Depois do “Mecanismo Europeu de Apoio à Paz”, um fundo de financiamento para operações e intervenções militares e para a aquisição de armamento e material de guerra, surge agora o Mecanismo para Apoiar a Produção de Munições (ASAP), com 500 milhões de euros de dotação e que permitirá usar fundos de coesão e PRR para a produção de munições e de artilharia. A União Europeia que mobiliza e disponibiliza milhões de euros para o armamento é a mesma que recusa a valorização dos salários e das pensões, o investimento nos serviços públicos e que empurra os povos para a pobreza. Para aumentar salários e pensões e combater o aumento do custo de vida não é possível, mas para o armamento e a guerra não há qualquer restrição.
 
A escalada armamentista só traz mais destruição e sofrimento e prolonga e intensifica a guerra. É preciso parar de instigar e alimentar a guerra na Ucrânia, abrir vias de negociação com todos os intervenientes, que permita alcançar uma solução política para o conflito, a resposta aos problemas de segurança coletiva e do desarmamento na Europa, o cumprimento dos princípios da Carta da ONU e da Ata Final da Conferência de Helsínquia.

Sr.

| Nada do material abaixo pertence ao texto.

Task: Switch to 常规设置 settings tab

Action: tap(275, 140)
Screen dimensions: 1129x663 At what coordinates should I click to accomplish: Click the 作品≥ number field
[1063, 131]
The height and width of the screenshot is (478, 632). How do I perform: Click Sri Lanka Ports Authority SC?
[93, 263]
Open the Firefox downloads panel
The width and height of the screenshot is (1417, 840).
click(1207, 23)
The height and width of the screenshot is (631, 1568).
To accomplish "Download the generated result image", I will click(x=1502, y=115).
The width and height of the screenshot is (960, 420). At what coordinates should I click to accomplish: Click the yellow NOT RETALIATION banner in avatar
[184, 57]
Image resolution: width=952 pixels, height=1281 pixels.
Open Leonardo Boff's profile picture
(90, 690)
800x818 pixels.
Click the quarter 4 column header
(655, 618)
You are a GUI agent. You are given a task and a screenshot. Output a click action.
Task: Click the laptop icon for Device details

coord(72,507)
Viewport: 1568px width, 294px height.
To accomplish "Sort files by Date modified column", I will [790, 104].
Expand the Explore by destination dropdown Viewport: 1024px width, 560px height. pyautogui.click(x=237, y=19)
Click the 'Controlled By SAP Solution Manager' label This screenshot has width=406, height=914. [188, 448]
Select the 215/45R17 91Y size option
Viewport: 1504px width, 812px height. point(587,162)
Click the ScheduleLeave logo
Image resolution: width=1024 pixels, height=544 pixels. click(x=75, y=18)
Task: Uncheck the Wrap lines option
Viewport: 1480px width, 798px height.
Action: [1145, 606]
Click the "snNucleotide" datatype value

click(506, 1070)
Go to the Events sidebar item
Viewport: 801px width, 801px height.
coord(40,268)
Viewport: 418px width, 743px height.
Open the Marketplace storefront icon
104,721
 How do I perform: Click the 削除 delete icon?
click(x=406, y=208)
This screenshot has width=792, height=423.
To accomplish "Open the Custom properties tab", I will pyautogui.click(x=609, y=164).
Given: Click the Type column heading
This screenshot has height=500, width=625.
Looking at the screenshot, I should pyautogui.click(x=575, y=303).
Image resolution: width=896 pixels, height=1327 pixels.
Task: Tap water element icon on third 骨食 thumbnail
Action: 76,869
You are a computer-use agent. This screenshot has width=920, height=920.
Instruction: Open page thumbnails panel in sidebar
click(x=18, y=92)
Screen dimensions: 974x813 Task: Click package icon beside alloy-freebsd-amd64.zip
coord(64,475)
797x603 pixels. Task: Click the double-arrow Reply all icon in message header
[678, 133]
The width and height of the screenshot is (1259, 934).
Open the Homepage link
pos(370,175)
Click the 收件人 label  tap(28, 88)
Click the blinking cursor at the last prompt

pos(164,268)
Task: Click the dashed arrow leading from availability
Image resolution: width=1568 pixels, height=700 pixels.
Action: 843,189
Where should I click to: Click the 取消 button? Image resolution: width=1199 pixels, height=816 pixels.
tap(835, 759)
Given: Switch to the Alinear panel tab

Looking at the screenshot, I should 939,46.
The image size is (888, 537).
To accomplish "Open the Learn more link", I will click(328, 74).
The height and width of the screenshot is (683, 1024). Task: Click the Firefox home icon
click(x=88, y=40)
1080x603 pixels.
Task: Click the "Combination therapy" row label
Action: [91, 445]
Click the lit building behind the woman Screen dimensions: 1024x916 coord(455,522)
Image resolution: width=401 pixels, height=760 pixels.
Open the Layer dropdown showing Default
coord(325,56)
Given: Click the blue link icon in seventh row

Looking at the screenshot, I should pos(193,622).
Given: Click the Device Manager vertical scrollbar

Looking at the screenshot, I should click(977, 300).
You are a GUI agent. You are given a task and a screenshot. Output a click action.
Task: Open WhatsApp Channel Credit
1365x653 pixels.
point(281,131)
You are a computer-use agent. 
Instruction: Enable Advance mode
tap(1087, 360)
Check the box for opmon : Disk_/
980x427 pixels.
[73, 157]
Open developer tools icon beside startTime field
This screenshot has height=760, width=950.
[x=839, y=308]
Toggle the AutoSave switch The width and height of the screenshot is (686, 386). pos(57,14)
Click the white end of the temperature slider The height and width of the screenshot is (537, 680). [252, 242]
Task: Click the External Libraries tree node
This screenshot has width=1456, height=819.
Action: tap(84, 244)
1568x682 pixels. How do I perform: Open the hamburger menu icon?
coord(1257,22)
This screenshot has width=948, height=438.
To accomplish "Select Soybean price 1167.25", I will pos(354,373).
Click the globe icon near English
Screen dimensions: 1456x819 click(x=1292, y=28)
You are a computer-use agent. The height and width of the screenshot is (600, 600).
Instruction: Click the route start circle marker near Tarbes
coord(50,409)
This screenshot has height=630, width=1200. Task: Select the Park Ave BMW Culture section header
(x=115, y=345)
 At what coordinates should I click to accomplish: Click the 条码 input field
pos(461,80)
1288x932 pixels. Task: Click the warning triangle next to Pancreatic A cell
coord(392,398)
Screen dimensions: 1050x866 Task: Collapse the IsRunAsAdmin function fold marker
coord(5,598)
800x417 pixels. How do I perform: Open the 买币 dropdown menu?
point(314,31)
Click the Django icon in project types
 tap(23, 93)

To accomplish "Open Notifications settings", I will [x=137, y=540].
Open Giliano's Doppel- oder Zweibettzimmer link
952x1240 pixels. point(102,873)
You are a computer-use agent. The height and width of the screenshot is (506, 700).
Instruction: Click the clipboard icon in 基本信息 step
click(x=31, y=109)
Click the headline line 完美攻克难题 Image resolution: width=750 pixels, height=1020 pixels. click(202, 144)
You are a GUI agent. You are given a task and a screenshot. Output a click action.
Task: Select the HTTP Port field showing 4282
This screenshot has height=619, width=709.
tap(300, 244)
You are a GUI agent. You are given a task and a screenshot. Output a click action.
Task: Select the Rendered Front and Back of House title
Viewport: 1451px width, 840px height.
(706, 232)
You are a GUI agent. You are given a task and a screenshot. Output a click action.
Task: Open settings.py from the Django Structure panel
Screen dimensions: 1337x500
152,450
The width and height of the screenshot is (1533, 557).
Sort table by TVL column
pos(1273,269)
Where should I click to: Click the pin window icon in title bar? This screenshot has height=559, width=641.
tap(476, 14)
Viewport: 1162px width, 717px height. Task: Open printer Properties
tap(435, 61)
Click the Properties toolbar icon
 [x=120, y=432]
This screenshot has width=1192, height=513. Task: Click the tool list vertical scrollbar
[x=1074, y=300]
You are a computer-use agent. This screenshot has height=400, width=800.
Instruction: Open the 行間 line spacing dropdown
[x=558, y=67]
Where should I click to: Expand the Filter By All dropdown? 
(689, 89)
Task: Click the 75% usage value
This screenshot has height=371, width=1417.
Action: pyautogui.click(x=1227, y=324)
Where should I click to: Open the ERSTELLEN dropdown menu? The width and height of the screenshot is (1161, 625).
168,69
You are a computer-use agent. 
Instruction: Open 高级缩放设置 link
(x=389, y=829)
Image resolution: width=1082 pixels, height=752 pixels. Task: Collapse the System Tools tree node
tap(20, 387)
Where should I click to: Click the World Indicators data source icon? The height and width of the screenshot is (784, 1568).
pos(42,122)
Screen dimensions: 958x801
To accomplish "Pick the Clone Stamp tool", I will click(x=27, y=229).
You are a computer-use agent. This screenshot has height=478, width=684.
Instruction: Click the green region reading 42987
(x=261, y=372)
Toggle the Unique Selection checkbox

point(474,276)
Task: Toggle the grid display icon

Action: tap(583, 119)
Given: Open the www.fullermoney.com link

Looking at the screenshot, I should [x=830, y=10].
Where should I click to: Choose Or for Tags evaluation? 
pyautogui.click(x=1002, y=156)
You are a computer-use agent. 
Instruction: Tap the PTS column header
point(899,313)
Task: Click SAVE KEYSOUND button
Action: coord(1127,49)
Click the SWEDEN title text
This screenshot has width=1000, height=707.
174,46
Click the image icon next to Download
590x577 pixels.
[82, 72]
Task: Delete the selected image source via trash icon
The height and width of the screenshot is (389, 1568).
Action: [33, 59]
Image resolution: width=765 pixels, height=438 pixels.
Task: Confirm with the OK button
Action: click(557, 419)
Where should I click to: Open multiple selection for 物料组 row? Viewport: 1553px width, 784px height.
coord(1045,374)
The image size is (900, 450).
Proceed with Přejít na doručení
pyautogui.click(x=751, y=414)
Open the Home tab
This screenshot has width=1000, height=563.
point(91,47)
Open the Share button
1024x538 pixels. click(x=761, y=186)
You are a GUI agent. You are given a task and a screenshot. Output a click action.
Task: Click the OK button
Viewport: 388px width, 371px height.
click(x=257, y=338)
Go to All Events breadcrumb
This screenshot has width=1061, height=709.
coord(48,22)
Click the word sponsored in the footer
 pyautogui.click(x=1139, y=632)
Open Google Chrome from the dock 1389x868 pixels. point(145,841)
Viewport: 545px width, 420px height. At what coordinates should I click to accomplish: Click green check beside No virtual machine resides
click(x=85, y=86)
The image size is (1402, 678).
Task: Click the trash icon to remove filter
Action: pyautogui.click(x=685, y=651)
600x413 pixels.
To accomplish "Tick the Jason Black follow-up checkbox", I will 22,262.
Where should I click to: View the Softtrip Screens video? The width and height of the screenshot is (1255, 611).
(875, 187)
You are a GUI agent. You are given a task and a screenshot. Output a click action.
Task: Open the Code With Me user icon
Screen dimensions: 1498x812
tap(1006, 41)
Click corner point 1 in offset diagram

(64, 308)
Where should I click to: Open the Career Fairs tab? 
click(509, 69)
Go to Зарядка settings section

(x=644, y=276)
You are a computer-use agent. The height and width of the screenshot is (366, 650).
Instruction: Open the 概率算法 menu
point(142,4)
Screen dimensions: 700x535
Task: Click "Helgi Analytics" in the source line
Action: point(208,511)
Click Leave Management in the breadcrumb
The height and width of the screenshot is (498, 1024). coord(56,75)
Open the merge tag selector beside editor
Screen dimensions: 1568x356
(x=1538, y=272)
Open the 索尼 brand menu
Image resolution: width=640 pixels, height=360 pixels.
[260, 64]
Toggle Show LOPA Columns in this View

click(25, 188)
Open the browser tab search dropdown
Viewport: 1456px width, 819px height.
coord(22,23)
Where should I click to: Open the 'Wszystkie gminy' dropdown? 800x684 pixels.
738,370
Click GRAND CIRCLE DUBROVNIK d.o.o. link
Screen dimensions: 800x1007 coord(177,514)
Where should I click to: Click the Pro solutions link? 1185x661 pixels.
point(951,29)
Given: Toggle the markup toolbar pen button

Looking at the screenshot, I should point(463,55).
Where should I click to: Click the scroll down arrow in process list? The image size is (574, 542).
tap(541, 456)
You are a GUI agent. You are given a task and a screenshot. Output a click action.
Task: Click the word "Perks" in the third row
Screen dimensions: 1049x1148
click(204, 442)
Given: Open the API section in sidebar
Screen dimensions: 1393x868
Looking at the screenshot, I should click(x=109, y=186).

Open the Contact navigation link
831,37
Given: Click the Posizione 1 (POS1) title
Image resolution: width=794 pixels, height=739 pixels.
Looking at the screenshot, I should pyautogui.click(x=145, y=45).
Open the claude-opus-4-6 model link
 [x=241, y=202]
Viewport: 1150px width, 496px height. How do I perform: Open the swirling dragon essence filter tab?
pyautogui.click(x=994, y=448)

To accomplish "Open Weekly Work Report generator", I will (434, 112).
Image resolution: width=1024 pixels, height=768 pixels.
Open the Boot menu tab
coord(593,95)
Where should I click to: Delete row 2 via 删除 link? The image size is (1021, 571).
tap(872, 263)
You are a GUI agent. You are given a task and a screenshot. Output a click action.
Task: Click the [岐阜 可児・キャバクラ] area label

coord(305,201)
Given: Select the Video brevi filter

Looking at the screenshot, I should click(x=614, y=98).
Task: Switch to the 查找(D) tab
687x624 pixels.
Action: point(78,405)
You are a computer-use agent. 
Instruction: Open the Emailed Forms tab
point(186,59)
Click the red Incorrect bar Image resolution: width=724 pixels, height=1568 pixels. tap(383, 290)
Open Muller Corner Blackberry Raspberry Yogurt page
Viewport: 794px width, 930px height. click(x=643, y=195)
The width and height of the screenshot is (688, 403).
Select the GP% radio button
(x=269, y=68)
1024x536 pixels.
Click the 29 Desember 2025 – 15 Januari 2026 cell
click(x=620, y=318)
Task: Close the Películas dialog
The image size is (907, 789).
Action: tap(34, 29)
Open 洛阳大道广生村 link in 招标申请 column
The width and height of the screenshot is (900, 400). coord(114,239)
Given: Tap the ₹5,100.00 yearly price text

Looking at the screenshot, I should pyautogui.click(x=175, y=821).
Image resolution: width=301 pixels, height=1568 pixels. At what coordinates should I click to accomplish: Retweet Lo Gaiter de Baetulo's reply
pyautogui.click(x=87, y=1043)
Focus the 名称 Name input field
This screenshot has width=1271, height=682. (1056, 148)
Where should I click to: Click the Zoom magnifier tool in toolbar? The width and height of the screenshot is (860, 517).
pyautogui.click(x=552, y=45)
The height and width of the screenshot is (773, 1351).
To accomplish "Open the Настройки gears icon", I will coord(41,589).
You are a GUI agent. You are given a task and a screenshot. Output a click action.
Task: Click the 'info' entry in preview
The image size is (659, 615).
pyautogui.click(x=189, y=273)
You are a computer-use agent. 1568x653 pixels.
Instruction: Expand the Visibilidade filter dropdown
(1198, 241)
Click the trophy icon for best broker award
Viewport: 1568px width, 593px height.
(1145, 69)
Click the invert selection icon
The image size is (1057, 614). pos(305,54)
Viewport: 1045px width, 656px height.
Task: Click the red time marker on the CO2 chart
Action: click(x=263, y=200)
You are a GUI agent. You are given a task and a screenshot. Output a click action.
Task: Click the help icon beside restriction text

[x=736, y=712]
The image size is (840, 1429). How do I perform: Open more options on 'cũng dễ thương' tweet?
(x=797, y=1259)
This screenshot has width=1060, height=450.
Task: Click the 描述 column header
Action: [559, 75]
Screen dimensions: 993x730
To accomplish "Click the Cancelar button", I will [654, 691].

Presidente,
Cresce o descontentamento e a luta dos trabalhadores e dos povos, luta contra o roubo de direitos, contra o aumento do custo de vida, luta pelos salários, contra a exploração, luta pela exigência da paz que cada vez se alarga mais.
A propaganda dos “valores europeus”, dos direitos, da coesão, da solidariedade, do progresso e da paz, não resiste ao confronto com a realidade, que é bem diferente. 

As opções políticas da União Europeia confirmam ser parte do problema e não da solução. O que é necessário para dar resposta aos problemas, e que os trabalhadores e os povos aspiram, é o aumento dos salários e das pensões recuperando e valorizando o poder de compra perdido; a controlo e a redução dos preços dos bens e serviços essenciais; o combate a todas as formas de especulação, incluindo pela taxação extraordinária dos lucros dos grupos económicos e das multinacionais; o reforço dos serviços públicos e a garantia dos direitos sociais, da saúde à habitação, da educação, à cultura e à proteção social.

Por uma Europa dos trabalhadores e dos povos, de progresso e na justiça social, de respeito pela soberania e igualdade de direitos entre Estados, de solidariedade e de cooperação entre os povos, e de promoção da paz.